ホームページ「プロジェクト・サイラス・スミス」http://projcyrussmith.moto-nari.com/ のブログ部分です。メインのコンテンツ(翻訳したSF)自体はホームページ側にあります。ブログ側にはSFのレビューなどを投稿しています。 ※SF翻訳活動は、実用度の高い機械翻訳の台頭により意義を失ったと考えるため、2021年以降はほぼ休止しています(2021/4/14投稿を参照)。 ※ブログ内のエントリ間のハイパーリンクはまれに切れている場合がありえます。お手数ですが検索機能をご活用ください。

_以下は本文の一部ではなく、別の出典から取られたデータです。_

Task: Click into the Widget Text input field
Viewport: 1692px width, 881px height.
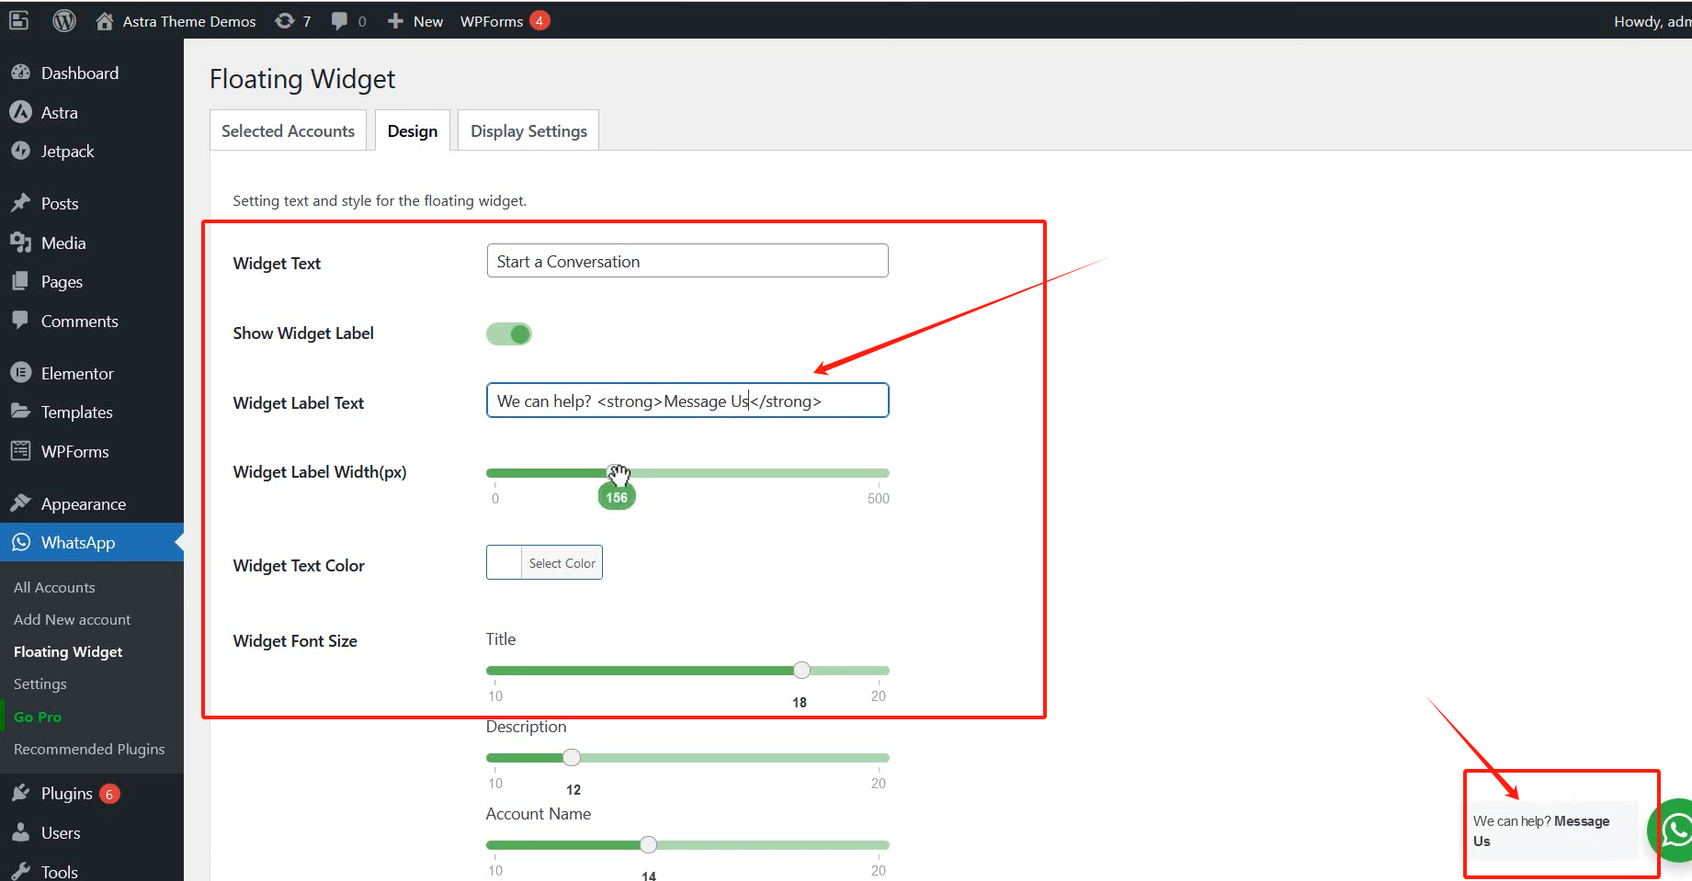Action: coord(687,261)
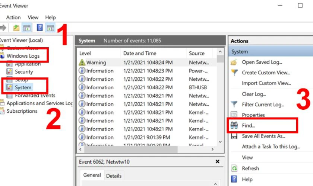313x186 pixels.
Task: Click the blue question mark toolbar icon
Action: 39,28
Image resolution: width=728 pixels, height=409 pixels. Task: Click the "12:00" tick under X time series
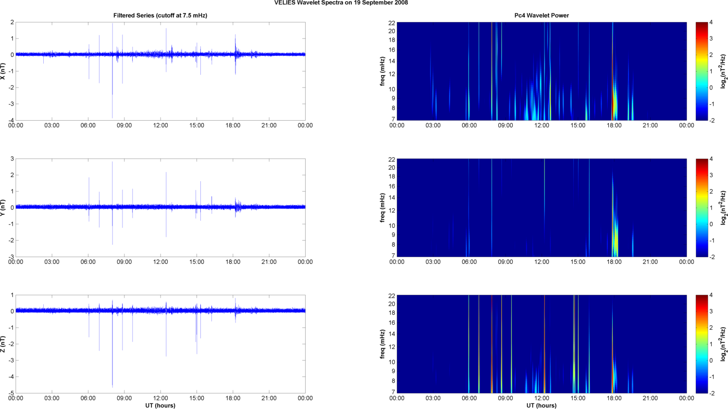click(x=160, y=125)
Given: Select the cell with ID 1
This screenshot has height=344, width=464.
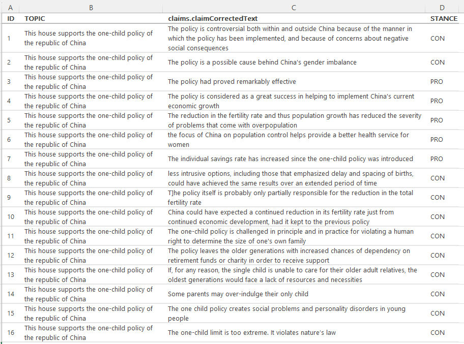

コスティキアンのCups and Sorceryシリーズは未訳なのではなく未完だった

たぶん日本の9割9分の空想小説読者には忘れ去られているが、グレッグ・コスティキアンという作家(*1)に『ある日、どこかのダンジョンで』と『ドラゴンはダメよ』という抜群に愉快なファンタジー小説の二部作がある。

ただ残念なことに、このシリーズは気宇壮大な構想を匂わせながらもそのごくごく序盤と思われる二編(四分冊)しか日本語訳が刊行されていないのである。その理由を、自分は特に根拠もなく(*2)こう邪推していた。「原作は続いているが、日本ではあまり売れなかったので近視眼的な出版社が邦訳を打ち切ったのだろう」と。

しかし最近ふと思い立ってISFDBを見てみたら、それが誤りだと分かった。このシリーズ(Cups and Sorceryという名称であることもここで知った)はAnother Day, Another Dungeon (1990)とOne Quest, Hold the Dragons (1995)の二編しか書かれていなかったのである。

残念だが、無い袖は振れないので仕方がない。これで二十年ぶりの課題に諦めが付いた。ありがとう、ISFDB。

それにしてもインターネットの魔力はすごい、と言うより昔は本当に紙媒体などからごく限られた情報しか得られていなかったことを改めて思い知った。そして、せっかくの魔力も自らアクセスしなければ無意味であることも改めて思い知った。この件はおそらく十数年前、少なくとも五年前(*3)には知っていて然るべきだった。反省する。


*1 Greg Costikyan。これまで知らなかったが、むしろコンピュータ・ゲームの世界で著名な人物らしく、業界的な表記法はむしろ「コスティキャン」が主流のようだ。

*2 あえて言えば経験則で。経験上、読みたいが続きが出ないシリーズものの過半数は原作ではなく翻訳が途切れているような気がする。

*3 ISFDBの該当ページのInternet Archiveで確認できた最古バージョンが2017年だった。